- [Task requirements]: Among the lines below, count those with "will". Give the total alone.

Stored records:
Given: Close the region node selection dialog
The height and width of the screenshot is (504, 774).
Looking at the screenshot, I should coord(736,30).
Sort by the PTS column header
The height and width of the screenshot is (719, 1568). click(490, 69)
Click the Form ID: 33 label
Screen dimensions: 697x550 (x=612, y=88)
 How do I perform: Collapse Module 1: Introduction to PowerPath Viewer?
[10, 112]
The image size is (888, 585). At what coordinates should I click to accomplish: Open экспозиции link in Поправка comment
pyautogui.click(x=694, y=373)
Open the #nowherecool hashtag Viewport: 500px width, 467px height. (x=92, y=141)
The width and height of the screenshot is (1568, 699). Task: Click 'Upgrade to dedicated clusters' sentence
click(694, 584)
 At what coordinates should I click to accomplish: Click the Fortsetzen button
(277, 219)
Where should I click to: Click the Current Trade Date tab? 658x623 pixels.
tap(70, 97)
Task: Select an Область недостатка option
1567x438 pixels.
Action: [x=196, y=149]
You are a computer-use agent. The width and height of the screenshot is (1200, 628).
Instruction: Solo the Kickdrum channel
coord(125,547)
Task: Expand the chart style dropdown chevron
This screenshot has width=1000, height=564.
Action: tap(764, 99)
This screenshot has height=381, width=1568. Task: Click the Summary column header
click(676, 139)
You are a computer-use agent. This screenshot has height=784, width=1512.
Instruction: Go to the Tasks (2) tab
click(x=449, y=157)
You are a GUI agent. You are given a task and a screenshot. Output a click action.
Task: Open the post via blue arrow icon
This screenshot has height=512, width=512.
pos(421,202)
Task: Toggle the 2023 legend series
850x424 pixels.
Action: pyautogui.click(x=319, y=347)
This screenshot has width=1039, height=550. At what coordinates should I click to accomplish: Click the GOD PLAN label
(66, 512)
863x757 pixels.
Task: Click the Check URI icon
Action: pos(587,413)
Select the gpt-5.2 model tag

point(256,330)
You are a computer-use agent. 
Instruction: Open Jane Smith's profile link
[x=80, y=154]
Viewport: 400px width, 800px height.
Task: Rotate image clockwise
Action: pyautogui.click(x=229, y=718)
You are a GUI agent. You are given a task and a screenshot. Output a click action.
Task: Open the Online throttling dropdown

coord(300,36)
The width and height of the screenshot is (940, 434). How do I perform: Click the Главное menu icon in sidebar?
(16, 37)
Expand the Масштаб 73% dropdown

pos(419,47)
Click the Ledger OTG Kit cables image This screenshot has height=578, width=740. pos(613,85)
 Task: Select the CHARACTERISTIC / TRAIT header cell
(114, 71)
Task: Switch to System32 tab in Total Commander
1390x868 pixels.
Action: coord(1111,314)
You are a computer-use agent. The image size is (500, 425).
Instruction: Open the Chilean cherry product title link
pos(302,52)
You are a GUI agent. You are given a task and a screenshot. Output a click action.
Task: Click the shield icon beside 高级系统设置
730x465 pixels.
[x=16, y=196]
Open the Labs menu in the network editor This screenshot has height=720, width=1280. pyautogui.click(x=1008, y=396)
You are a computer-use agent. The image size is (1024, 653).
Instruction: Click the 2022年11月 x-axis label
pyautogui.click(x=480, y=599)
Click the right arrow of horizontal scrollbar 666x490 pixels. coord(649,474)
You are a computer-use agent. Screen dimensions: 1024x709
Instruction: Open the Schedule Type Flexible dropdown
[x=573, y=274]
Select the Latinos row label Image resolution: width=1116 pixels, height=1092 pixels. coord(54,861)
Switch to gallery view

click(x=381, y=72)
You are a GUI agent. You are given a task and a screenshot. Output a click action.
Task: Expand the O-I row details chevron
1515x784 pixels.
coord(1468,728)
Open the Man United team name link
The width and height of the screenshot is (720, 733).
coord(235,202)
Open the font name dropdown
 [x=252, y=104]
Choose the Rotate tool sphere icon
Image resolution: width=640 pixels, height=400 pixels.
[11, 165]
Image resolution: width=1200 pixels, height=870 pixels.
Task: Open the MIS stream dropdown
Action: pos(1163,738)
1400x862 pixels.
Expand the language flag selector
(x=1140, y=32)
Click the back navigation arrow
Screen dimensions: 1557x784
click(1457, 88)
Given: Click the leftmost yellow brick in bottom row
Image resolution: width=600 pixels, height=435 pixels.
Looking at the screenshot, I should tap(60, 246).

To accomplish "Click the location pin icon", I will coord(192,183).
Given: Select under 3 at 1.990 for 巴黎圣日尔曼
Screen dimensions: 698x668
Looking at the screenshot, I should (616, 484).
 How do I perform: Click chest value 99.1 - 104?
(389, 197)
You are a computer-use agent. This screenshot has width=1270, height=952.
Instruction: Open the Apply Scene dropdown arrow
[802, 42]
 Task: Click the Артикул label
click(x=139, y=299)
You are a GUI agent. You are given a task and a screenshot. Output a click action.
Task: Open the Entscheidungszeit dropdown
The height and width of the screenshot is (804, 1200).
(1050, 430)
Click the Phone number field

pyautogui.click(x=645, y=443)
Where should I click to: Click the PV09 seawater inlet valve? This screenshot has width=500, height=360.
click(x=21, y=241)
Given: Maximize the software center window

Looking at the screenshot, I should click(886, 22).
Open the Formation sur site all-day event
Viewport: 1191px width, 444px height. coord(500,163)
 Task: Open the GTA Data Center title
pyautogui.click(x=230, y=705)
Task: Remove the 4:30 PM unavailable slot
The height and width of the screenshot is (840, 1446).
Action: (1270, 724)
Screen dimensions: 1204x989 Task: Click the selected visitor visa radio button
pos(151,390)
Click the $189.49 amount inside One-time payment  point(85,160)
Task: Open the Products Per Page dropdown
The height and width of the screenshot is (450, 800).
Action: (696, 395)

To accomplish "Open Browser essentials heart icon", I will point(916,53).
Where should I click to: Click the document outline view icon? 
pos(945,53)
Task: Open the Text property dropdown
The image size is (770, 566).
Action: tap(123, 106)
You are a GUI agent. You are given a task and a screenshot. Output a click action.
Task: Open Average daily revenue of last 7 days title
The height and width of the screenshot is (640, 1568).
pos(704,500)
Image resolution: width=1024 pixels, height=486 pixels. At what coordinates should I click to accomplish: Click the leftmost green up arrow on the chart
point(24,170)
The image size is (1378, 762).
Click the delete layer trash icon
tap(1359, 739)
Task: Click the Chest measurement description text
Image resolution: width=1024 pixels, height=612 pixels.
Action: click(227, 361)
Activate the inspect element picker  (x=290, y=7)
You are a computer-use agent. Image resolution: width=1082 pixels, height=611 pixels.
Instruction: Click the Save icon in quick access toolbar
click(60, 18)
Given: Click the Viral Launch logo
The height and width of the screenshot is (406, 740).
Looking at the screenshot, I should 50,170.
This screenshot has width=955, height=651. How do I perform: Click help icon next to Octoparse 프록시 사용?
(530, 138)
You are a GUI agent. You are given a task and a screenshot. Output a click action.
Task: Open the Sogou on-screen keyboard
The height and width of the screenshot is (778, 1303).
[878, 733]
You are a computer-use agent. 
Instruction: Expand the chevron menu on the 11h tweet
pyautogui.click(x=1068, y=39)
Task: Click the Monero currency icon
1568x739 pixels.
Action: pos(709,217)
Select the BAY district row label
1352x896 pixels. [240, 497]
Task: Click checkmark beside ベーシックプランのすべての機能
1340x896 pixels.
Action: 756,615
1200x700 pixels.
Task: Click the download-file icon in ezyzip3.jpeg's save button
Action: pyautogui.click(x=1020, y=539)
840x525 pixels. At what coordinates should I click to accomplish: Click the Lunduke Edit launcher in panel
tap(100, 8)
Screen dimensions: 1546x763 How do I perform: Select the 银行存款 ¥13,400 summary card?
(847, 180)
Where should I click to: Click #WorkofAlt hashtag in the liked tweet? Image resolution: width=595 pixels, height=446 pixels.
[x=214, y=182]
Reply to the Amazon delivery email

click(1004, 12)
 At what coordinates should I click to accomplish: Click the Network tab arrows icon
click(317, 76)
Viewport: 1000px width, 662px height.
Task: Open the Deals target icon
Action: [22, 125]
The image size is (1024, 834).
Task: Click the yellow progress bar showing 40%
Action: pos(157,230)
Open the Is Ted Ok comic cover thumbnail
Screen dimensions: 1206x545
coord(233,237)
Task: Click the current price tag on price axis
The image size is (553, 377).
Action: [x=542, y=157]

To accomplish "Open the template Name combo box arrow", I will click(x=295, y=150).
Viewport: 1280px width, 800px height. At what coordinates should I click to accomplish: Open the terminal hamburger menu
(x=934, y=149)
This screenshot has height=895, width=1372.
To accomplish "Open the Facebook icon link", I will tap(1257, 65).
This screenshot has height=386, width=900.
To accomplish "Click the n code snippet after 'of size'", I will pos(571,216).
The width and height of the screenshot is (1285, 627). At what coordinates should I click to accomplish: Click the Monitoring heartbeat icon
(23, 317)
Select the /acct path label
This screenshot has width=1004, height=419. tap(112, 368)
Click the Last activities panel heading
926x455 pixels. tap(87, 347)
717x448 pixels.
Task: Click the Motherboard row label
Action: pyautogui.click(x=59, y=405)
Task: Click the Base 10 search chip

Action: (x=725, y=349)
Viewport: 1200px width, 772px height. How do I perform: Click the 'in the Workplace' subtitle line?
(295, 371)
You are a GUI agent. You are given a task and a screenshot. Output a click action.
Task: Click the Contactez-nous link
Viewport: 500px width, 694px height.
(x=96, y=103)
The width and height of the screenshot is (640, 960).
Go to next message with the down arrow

- [Worked solution]: 5